- Born: March 13, 1886
- Died: July 12, 1970 (aged 84)

= Jean Starr Untermeyer =

American poet (1886–1970)

Jean Starr Untermeyer (March 13, 1886 – July 27, 1970) was an American poet, translator, and educator. She was the author of six volumes of poetry and a memoir. She was married to the poet Louis Untermeyer from 1906 to 1926.

== Biography ==
Starr was born into a well-off Jewish family in Zanesville, Ohio, the daughter of Abram Starr and Johanna Starr (née Schonfeld), the oldest of three siblings. Her maternal grandparents were immigrants from Germany. Her paternal grandmother was born in Schriesheim, Baden Württemberg, while her paternal grandfather was born in Heppenheim an der Bergstrasse, Hesse.

Starr was educated at Kohut College Preparatory School for Girls in New York City, and was trained to sing lieder and play the piano. She later entered Columbia University. While still in college, she met the poet Louis Untermeyer, whom she married, on January 23, 1907, without finishing her degree. In December of the same year the couple's son Richard was born.

## Given data
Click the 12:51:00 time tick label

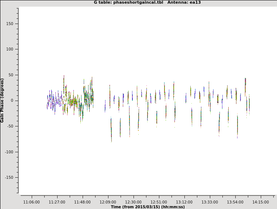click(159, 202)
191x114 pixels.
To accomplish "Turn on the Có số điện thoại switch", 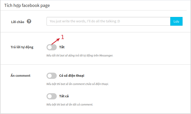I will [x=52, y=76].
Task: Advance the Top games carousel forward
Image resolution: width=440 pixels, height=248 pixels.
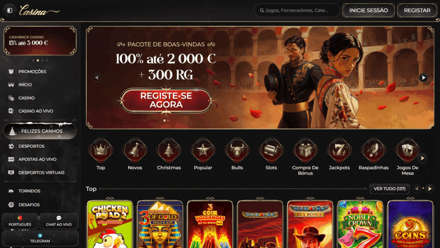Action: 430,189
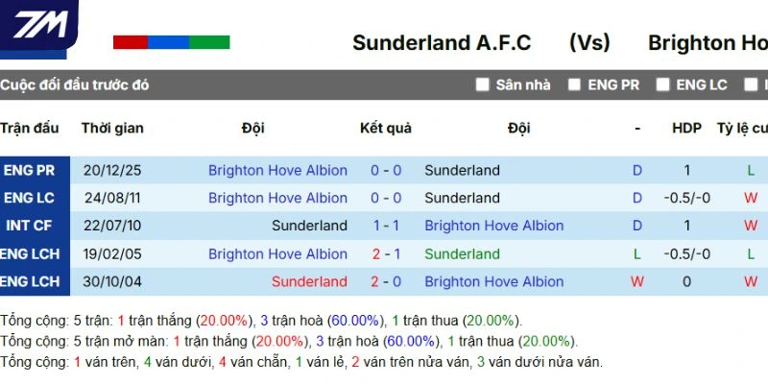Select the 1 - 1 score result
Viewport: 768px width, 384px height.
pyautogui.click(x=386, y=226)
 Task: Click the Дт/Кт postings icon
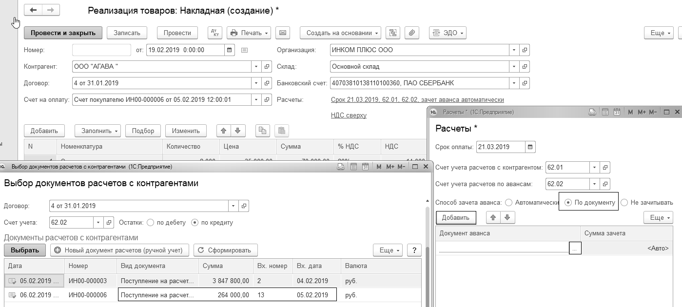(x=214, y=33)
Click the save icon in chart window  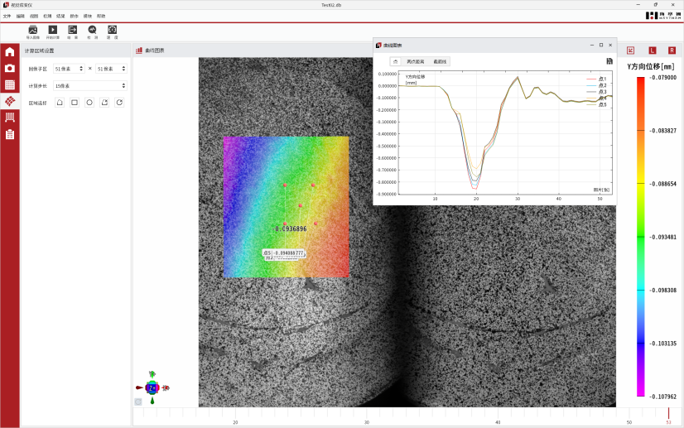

...

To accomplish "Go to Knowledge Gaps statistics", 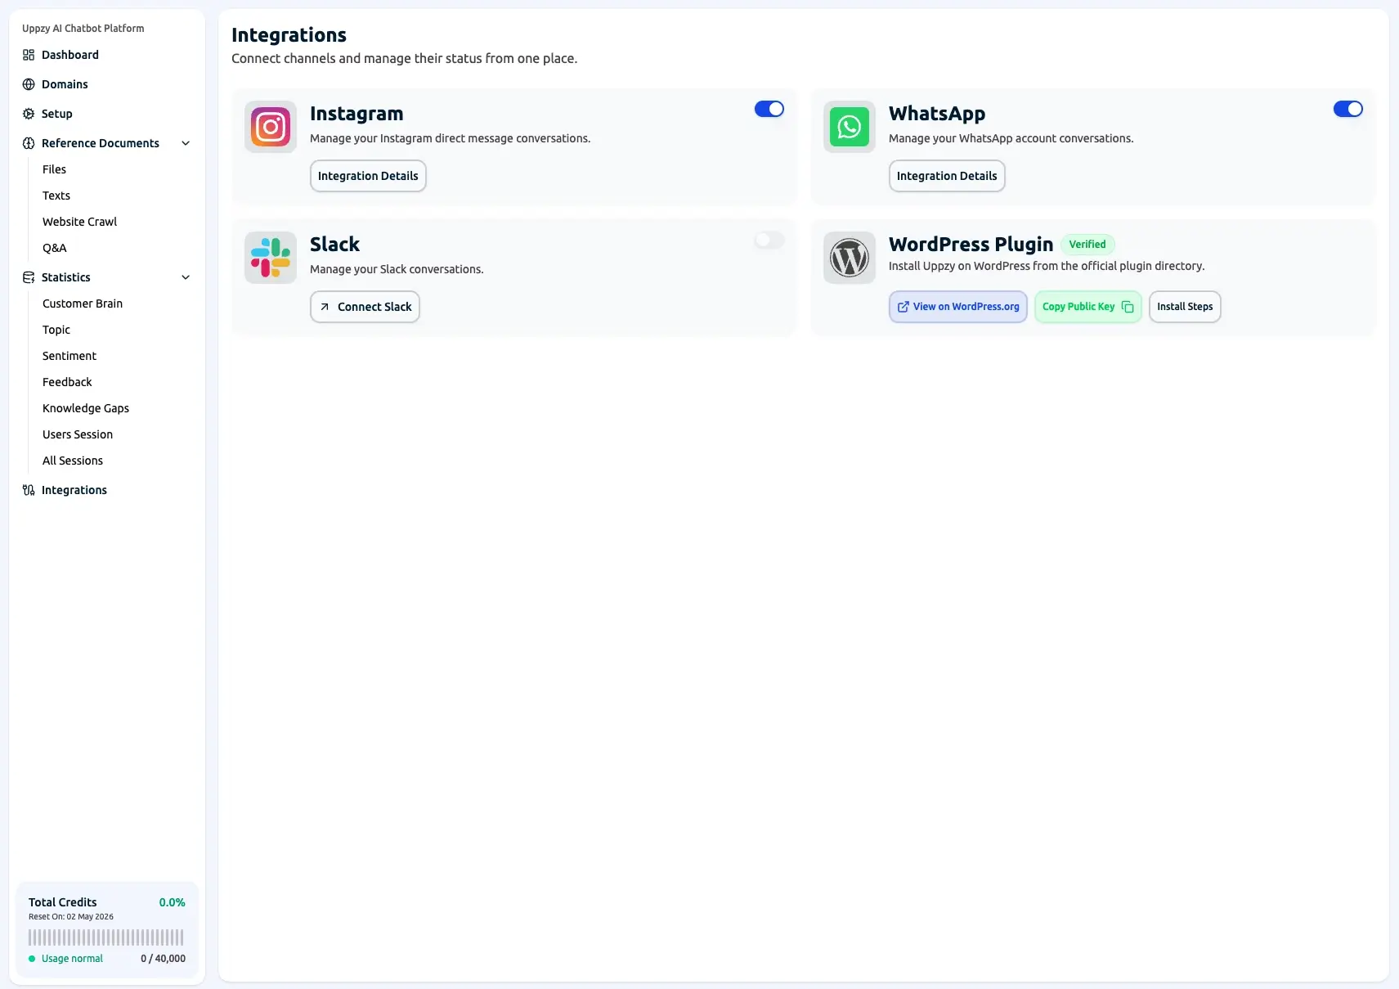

## Written tasks
1. Condense the paragraph in the biography that begins "Starr was born into a well-off Jewish family" into a short bulleted list, keeping its main facts.
2. From the biography, extract the passage from "American poet (1886–1970)" up to and including "der Bergstrasse, Hesse.".
3. Answer these questions from the biography, each in a few words:
(a) How many volumes of poetry did she write?
(b) In what town and state was she born?
(c) What musical training did she receive?

## In response
1.
- Born in Zanesville, Ohio, to a well-off Jewish family
- Parents: Abram Starr and Johanna Starr (née Schonfeld)
- Oldest of three siblings
- Maternal grandparents: immigrants from Germany
- Paternal grandmother: born in Schriesheim, Baden Württemberg
- Paternal grandfather: born in Heppenheim an der Bergstrasse, Hesse

2.
American poet (1886–1970)

Jean Starr Untermeyer (March 13, 1886 – July 27, 1970) was an American poet, translator, and educator. She was the author of six volumes of poetry and a memoir. She was married to the poet Louis Untermeyer from 1906 to 1926.

== Biography ==
Starr was born into a well-off Jewish family in Zanesville, Ohio, the daughter of Abram Starr and Johanna Starr (née Schonfeld), the oldest of three siblings. Her maternal grandparents were immigrants from Germany. Her paternal grandmother was born in Schriesheim, Baden Württemberg, while her paternal grandfather was born in Heppenheim an der Bergstrasse, Hesse.

3.
(a) Six
(b) Zanesville, Ohio
(c) Singing lieder and playing the piano